Deep purple wheat and yellow wheat were cultivated in a radiation breeding research farm located at 35.5699° N and 126.9722° E (Jeongeup, Republic of Korea). The spikes were tagged at flowering time, and the grains were harvested at 10, 20, and 30 days after flowering. The samples were stored at −80 °C until further use. Total RNA was isolated from developing wheat seeds collected 10 days after flowering (DAF), 20 DAF, and 30 DAF using Meng and Feldman’s method [52]. An RNeasy plus micro kit (Qiagen, Hilden, Germany) was used to purify total RNA. Total RNA was isolated from developing wheat seeds collected 10 DAF, 20 DAF, and 30 DAF to construct RNA-Seq paired-end libraries using the TruSeq RNA sample preparation kit (Illumina). Each library was sequenced using the Illumina HiSeq2000 platform. The raw reads were preprocessed using Trimmomatic v0.36 to remove adapter sequences and low-quality bases [53]. The preprocessed reads were mapped to a high-quality wheat (T. aestivum L.) reference genome (International Wheat Genome Sequencing Consortium) from IWGSC using HISAT2 v2.1 [54,55]. The alignment was capable of determining alternative spliced transcripts for gene models based on IWGSC RefSeq v1.1. The HTSeq v0.6.1 high-throughput sequencing framework was employed to count the number of reads mapped to the exons of each gene [56]. DEGs were determined by p < 0.05, false discovery rate < 0.05, and absolute fold change >4 using edgeR [57] in the Bioconductor package. DEGs were identified by pairwise comparison at each time point between yellow and purple seeds. The log2-transformed transcript per million values was calculated using TPMCalculator and used to construct heatmaps of DEGs under yellow and purple wheat [58]. To identify genes associated with each agronomic trait, high-confidence annotated genes located within ±250 kb of each identified marker–trait association (MTA) were selected from the transcriptome data. The heatmap of gene expression was generated using MeV software, version 4.9.0 [59].

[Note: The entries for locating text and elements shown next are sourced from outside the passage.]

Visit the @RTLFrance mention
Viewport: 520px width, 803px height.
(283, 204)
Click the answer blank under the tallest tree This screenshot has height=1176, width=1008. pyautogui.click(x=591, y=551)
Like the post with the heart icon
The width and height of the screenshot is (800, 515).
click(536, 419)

4.8. Gene Expression Analysis

RT-qPCR was performed using Bio-Rad CFX Opus 96 (Bio-Rad, Hercules, CA, USA) and TB Green premix EX Taq II (Takara, Tokyo, Japan). RT-qPCR primers for the indicated genes were designed using an oligonucleotide properties calculator. Each PCR reaction mixture (20 µL) contained 10 µL of 2 × TB Green premix, 1 µL of the first-strand cDNA, and gene-specific primers. The reactions were performed in the Bio-Rad CFX Opus 96 system under the following conditions: 30 s of denaturation at 95 °C, followed by 40 cycles of PCR amplification at 95 °C for 10 s and 65 °C for 30 s. The primers are presented in Table S1.

5. Conclusions

Overall, our comprehensive investigation into the genetic basis of seed color in wheat uncovered eight significant MTAs related to colorimetric traits (L*, a*, and b*) and candidate genes associated with seed coloration. The identified MTAs and candidate genes, including those encoding putative components of the MBW complex and E3 ubiquitin ligases, provide valuable insights into the molecular mechanisms governing seed color in wheat. Further investigations are essential to validate these correlations and unveil the precise roles of the identified genes in determining wheat seed color. This research provides a foundation for future studies to unravel the intricate molecular mechanisms governing the diverse colors of wheat seeds.

Supplementary Materials

The supporting information can be downloaded at: https://www.mdpi.com/article/10.3390/ijms25073600/s1.

Author Contributions

Conceptualization, M.J.H. and D.Y.K.; methodology, M.J.H. and D.Y.K.; formal analysis, M.J.H., C.S.K. and D.Y.K.; investigation, M.J.H. and C.S.K.; writing—original draft preparation, M.J.H. and D.Y.K.; writing—review and editing, M.J.H. and D.Y.K.; supervision, D.Y.K. All authors have read and agreed to the published version of the manuscript.

Funding

This work was supported by the research program of Korea Atomic Energy Research Institute (Project No. 523420-24) and the Basic Science Research Program through the National Research Foundation of Korea (NRF) funded by the Ministry of Education (2022R1I1A1A01065420).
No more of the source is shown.